Tissue Glucocorticoid Metabolism in Adrenal Insufficiency: A Prospective Study of Dual-release Hydrocortisone Therapy

• Published in: The journal of clinical endocrinology and metabolism Vol. 108; no. 12; pp. 3178 - 3189
• Main Authors: Dineen, Rosemary A, Martin-Grace, Julie, Ahmed, Khalid Mohamed Saeed, Taylor, Angela E, Shaheen, Fozia, Schiffer, Lina, Gilligan, Lorna C, Lavery, Gareth G, Frizelle, Isolda, Gunness, Anjuli, Garrahy, Aoife, Hannon, Anne Marie, Methlie, Paal, Eystein, Sverre Husebye, Stewart, Paul M, Tomlinson, Jeremy W, Hawley, James M, Keevil, Brian G, O’Reilly, Michael W, Smith, Diarmuid, McDermott, John, Healy, Marie-Louise, Agha, Amar, Pazderska, Agnieszka, Gibney, James, Behan, Lucy-Ann, Thompson, Chris J, Arlt, Wiebke, Sherlock, Mark
• Format: Journal Article
• Language: English
• Published: US Oxford University Press 17.11.2023
• Subjects: cortisol; 11beta-hydroxysteroid dehydrogenase; adrenal insufficiency; metabolism
• ISSN: 0021-972X; 1945-7197
• DOI: 10.1210/clinem/dgad370

Abstract Background Patients with adrenal insufficiency (AI) require life-long glucocorticoid (GC) replacement therapy. Within tissues, cortisol (F) availability is under the control of the isozymes of 11β-hydroxysteroid dehydrogenase (11β-HSD). We hypothesize that corticosteroid metabolism is altered in patients with AI because of the nonphysiological pattern of current immediate release hydrocortisone (IR-HC) replacement therapy. The use of a once-daily dual-release hydrocortisone (DR-HC) preparation, (Plenadren®), offers a more physiological cortisol profile and may alter corticosteroid metabolism in vivo. Study Design and Methods Prospective crossover study assessing the impact of 12 weeks of DR-HC on systemic GC metabolism (urinary steroid metabolome profiling), cortisol activation in the liver (cortisone acetate challenge test), and subcutaneous adipose tissue (microdialysis, biopsy for gene expression analysis) in 51 patients with AI (primary and secondary) in comparison to IR-HC treatment and age- and BMI-matched controls.
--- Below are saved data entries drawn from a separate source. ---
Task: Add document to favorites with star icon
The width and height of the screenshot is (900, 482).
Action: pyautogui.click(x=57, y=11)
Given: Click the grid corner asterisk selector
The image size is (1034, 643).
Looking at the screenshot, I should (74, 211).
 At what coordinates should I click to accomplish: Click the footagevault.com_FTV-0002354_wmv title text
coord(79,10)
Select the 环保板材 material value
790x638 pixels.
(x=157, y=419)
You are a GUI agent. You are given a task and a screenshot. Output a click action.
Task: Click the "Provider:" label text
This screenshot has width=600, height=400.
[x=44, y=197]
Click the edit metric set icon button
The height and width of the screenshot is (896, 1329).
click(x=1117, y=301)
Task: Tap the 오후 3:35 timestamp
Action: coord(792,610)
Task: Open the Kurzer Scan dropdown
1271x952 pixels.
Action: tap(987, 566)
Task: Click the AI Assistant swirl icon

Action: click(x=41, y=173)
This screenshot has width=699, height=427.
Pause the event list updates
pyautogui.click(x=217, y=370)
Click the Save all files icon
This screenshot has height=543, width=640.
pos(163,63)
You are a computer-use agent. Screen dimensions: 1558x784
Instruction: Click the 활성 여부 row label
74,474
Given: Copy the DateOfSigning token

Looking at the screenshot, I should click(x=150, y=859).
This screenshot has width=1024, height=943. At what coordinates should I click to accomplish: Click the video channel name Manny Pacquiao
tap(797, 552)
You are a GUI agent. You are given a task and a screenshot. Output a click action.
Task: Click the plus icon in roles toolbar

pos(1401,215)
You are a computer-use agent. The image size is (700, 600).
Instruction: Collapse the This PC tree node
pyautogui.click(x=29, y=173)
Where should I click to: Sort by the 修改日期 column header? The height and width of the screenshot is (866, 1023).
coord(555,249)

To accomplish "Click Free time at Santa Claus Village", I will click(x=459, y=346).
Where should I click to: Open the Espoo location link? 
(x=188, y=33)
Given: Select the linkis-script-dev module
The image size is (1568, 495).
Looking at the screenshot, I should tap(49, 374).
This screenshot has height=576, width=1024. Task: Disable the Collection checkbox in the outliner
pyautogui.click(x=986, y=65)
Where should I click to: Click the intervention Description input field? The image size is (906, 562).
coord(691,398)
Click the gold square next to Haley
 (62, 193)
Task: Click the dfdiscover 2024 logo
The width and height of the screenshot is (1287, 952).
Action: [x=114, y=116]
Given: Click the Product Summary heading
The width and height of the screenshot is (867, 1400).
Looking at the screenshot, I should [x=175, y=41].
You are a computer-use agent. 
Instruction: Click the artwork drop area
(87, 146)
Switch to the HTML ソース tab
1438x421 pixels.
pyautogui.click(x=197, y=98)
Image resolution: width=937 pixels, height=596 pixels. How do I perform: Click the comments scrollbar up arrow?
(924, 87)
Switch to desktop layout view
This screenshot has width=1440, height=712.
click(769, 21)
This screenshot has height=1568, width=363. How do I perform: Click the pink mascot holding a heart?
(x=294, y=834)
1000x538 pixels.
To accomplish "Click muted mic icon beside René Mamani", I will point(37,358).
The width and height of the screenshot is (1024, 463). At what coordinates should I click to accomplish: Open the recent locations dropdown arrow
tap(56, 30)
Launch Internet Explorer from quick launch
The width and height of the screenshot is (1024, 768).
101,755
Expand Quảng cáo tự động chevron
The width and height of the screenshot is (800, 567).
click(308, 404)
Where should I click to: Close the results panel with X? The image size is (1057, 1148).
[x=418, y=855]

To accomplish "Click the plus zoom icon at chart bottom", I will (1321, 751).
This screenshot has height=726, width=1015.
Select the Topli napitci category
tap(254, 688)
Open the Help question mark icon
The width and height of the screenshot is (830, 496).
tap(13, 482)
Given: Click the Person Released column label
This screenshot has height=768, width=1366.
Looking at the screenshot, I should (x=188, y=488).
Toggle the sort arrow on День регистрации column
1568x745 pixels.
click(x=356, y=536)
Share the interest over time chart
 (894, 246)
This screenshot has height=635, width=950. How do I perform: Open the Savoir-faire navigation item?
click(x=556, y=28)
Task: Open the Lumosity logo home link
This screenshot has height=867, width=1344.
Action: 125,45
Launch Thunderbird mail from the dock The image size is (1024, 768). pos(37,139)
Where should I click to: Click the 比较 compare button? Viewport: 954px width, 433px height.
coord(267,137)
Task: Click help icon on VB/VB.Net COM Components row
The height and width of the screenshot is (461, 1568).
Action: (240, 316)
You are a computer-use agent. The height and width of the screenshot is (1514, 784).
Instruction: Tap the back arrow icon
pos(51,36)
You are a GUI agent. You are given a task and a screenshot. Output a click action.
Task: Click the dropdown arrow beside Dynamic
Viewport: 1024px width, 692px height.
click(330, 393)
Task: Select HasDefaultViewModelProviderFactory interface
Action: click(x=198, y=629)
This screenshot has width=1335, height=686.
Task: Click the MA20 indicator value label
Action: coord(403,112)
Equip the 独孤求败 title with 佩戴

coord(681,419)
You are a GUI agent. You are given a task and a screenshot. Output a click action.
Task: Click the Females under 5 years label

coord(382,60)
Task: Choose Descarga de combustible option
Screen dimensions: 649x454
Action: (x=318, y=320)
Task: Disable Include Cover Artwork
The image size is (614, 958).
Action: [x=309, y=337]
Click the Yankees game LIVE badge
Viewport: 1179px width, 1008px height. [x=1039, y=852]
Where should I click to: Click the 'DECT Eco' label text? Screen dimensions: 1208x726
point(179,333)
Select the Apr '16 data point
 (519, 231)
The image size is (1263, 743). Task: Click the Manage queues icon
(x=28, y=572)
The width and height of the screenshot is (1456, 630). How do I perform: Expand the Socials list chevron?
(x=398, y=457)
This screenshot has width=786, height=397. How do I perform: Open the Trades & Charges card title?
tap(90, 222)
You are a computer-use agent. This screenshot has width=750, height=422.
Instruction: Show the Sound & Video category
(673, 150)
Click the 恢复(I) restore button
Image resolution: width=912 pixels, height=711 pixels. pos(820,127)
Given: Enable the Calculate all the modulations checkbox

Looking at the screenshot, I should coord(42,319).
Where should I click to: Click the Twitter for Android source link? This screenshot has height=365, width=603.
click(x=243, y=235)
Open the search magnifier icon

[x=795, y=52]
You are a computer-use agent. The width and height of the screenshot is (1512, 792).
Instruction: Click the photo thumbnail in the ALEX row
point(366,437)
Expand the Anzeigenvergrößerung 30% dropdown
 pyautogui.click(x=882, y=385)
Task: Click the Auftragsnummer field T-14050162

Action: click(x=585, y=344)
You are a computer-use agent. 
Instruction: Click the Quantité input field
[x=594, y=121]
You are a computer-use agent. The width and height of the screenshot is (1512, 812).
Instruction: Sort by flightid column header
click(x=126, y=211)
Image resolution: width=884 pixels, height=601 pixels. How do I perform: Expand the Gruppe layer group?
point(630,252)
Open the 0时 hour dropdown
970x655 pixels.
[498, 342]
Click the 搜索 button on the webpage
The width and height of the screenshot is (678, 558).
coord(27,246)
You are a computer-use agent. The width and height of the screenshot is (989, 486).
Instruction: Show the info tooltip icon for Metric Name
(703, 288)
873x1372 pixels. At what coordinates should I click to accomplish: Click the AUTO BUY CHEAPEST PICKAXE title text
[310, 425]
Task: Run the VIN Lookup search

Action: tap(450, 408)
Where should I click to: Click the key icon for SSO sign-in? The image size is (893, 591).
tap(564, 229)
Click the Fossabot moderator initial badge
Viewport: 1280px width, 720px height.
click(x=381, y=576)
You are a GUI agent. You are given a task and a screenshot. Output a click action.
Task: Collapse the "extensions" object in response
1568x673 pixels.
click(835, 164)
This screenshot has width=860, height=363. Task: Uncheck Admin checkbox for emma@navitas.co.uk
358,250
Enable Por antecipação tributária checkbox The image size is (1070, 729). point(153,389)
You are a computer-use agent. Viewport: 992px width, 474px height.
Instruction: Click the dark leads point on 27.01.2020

Results Patients with AI receiving IR-HC had a higher median 24-hour urinary excretion of cortisol compared with healthy controls (72.1 µg/24 hours [IQR 43.6-124.2] vs 51.9 µg/24 hours [35.5-72.3], P = .02), with lower global activity of 11β-HSD2 and higher 5-alpha reductase activity. Following the switch from IR-HC to DR-HC therapy, there was a significant reduction in urinary cortisol and total GC metabolite excretion, which was most significant in the evening. There was an increase in 11β-HSD2 activity. Hepatic 11β-HSD1 activity was not significantly altered after switching to DR-HC, but there was a significant reduction in the expression and activity of 11β-HSD1 in subcutaneous adipose tissue. Conclusion Using comprehensive in vivo techniques, we have demonstrated abnormalities in corticosteroid metabolism in patients with primary and secondary AI receiving IR-HC. This dysregulation of pre-receptor glucocorticoid metabolism results in enhanced glucocorticoid activation in adipose tissue, which was ameliorated by treatment with DR-HC.